### Aim of the exercise
Could you set down, exactly as they stand, only the lines from the one containing "You are a computer-use" through the end of the listing?
[Opening Exercise data section]
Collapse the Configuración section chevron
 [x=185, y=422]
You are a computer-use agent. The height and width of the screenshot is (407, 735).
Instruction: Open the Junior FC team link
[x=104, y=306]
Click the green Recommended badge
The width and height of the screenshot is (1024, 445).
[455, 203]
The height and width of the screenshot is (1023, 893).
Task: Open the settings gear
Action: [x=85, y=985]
[Closing Exercise data section]
### The answer
You are a computer-use agent. The height and width of the screenshot is (407, 735).
Instruction: Open the Junior FC team link
[x=104, y=306]
Click the green Recommended badge
The width and height of the screenshot is (1024, 445).
[455, 203]
The height and width of the screenshot is (1023, 893).
Task: Open the settings gear
Action: [x=85, y=985]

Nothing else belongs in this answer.